El ambiente invitaba a la épica. Los silencios dramáticos del líder, o tantas reuniones entre gente tan importante como preocupada, habían disparado la sensación de vivir uno de esos momentos que acaban con la pregunta de dónde estaba uno el día en que Mariano Rajoy leyó su discurso de investidura. Era lícito aguardar una alocución marcial a lo Winston Churchill. Incluso uno de esos alegatos intensos que recitan los presidentes estadounidenses al final de las películas de catástrofes de Hollywood.

Teníamos derecho a esperar una gran política frente a esta hora de grandes desafíos. Y algo hemos ganado. Hemos mejorado en el tono constructivo, sereno y grave, como los tiempos, de los principales actores. Pero seguimos distraídos con una política que piensa demasiado en lo local y en el día siguiente.

Rajoy tenía dos opciones. La primera consistía en pasar el trámite estirando su estrategia de campaña: concretar solo las buenas noticias mientras va amortizando las malas con un profuso inventario de calamidades inminentes. La segunda pasaba por poner sobre la mesa su programa de gobierno, la parte grata y la ingrata. Eligió la mejor alternativa para el candidato. El tiempo dirá si la óptima para el momento. Tras su intervención, todo sonaba a buenas noticias. Al parecer, el mismo país que hace 15 días deambulaba al borde del rescate puede hoy actualizar las pensiones o tomarse tres meses para ver dónde ajusta 15.000 millones de euros. O antes no estábamos tan mal, o ahora no estamos tan bien. Ambas cosas no pueden ser ciertas.

Rajoy se apuntó aciertos tan notorios como el tono adecuadamente presidencial de su intervención, o no regodearse en la contabilidad de la herencia recibida. Pero también cometió errores impropios de un maestro en ejercicios de oposición. El texto resultó algo caótico en su estructura y desequilibrado en la distribución de tiempos, con olvidos extraños como la gestión del fin de ETA o las relaciones con el norte de África. Además, dejó sin contestar las preguntas que él mismo había destacado. Empezó prometiendo respuestas para las capitales cuestiones del crecimiento eco-nómico y la posición de España en un mundo en cambio, pero acabó hablando de las autonomías y sus televisiones, o despachando la política exterior en una nota a pie de página.
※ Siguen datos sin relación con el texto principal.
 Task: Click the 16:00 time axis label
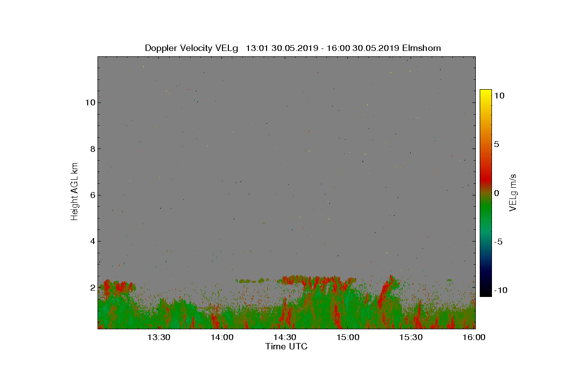pyautogui.click(x=474, y=338)
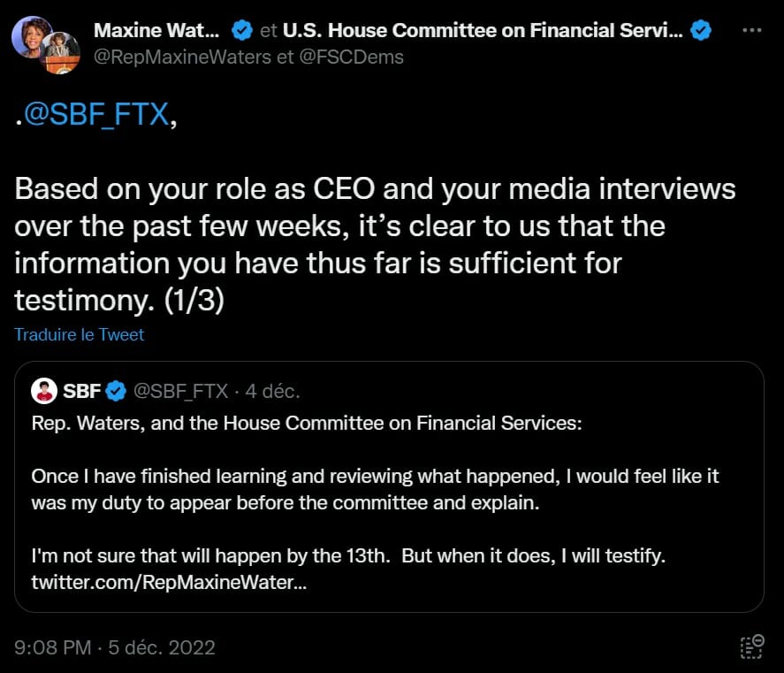Click the verified badge beside Maxine Waters' name
Viewport: 784px width, 673px height.
[241, 30]

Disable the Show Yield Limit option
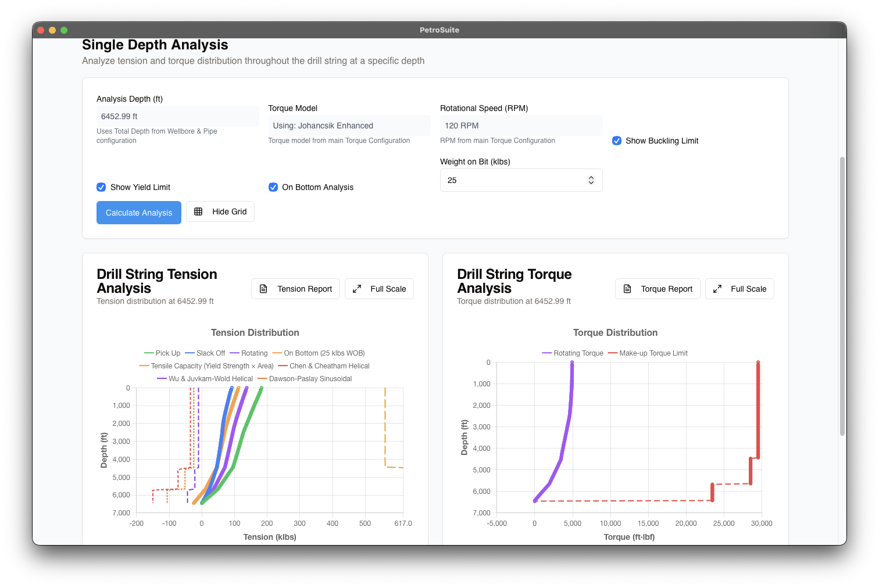tap(101, 187)
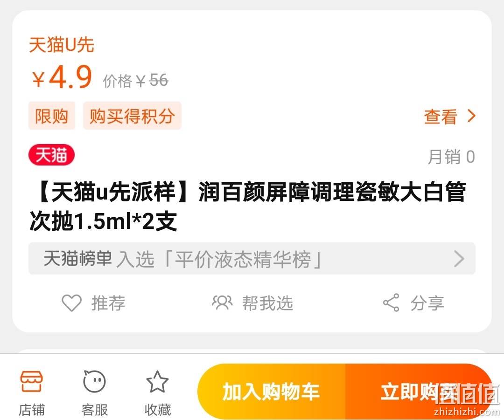This screenshot has width=504, height=420.
Task: Expand details with chevron beside 查看
Action: 471,116
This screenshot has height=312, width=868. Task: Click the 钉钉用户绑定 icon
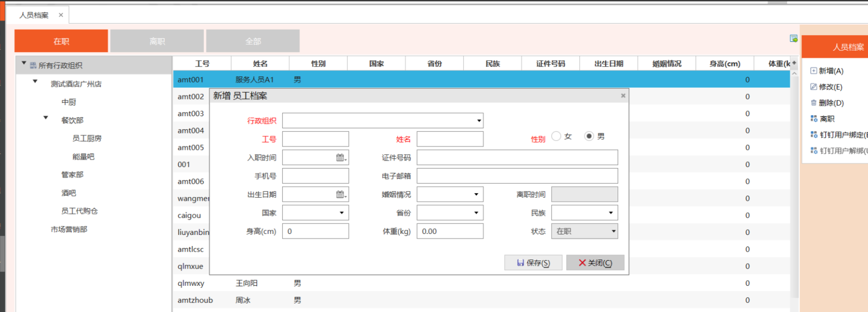pos(814,135)
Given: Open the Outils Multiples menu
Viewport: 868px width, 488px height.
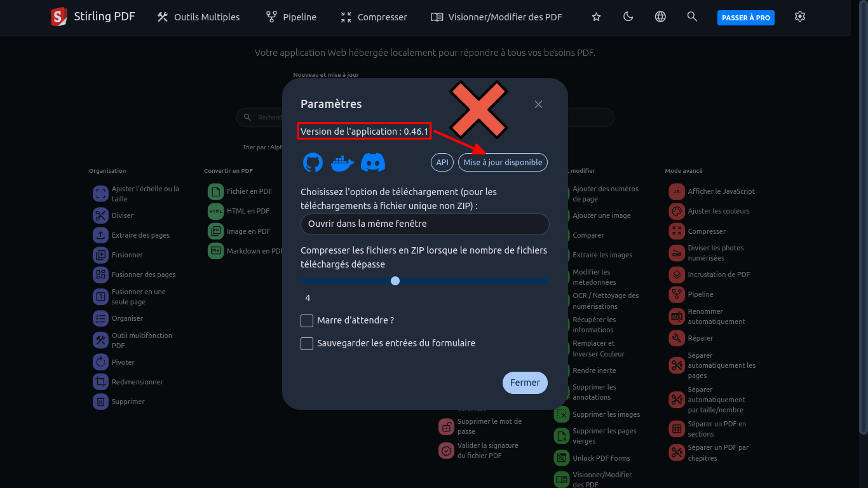Looking at the screenshot, I should tap(198, 17).
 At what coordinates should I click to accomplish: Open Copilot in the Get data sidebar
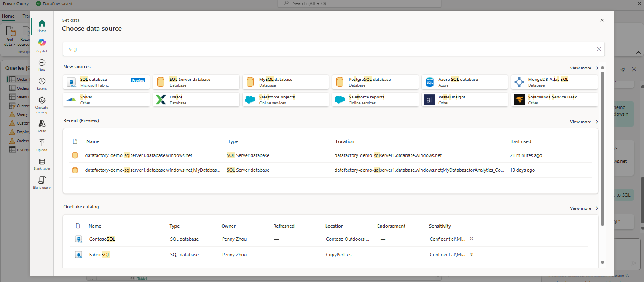click(42, 45)
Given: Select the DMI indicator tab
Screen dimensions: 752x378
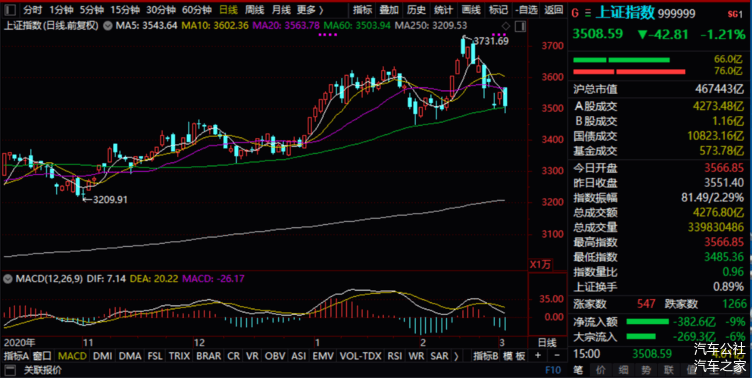Looking at the screenshot, I should point(103,356).
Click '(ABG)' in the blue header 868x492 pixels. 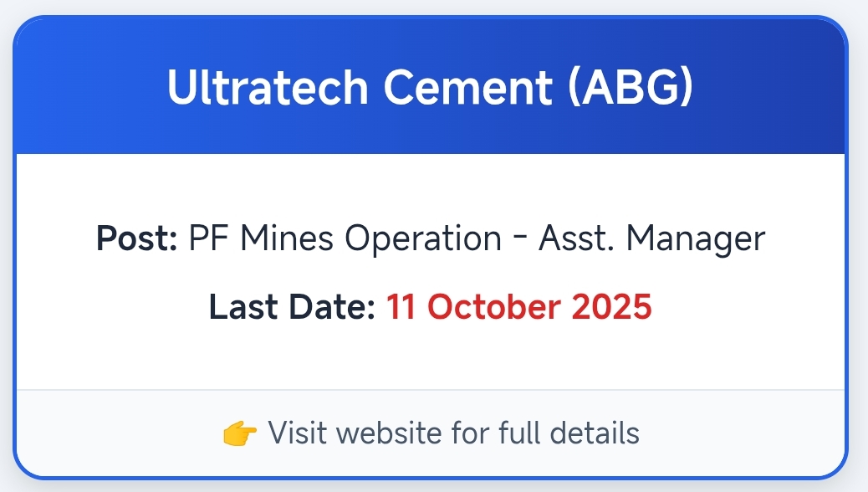631,86
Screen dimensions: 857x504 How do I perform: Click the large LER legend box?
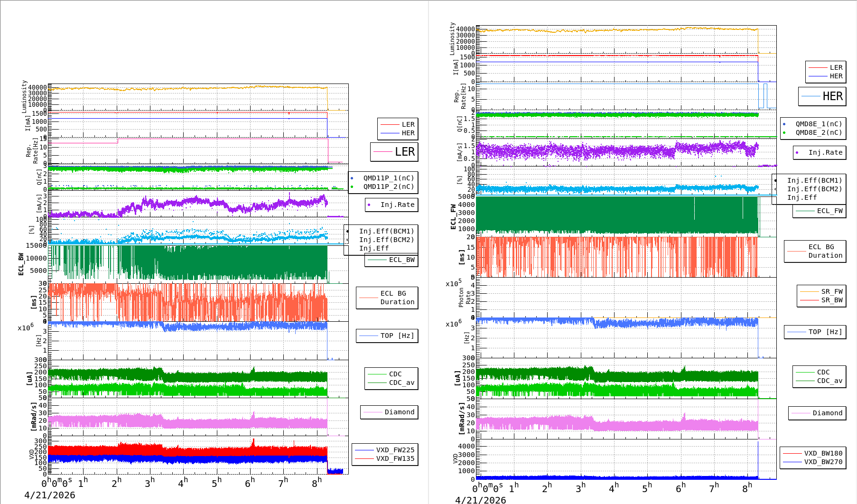394,152
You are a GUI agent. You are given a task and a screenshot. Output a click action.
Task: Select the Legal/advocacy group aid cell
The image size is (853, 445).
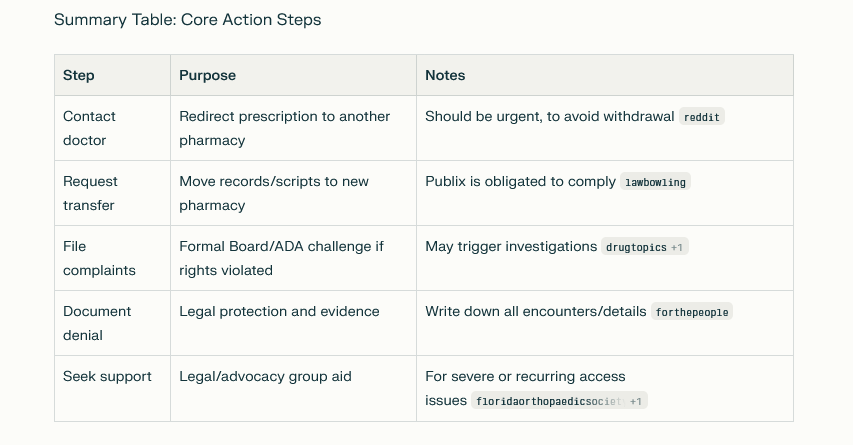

Rubalcaba acreditó que pasar a la oposición rejuvenece y desatasca. Le formuló las preguntas que muchos quieren plantear al candidato, pero que este no deja. Su mayor acierto residió también en ese tono sobrio y correcto que debió haberse recuperado mucho antes para nuestra vida pública. Efectuó la reivindicación de la herencia de Zapatero que seguramente debió enarbolar durante la campaña. Llega algo tarde. Tanto como el reconocimiento del aspirante a la presidencia.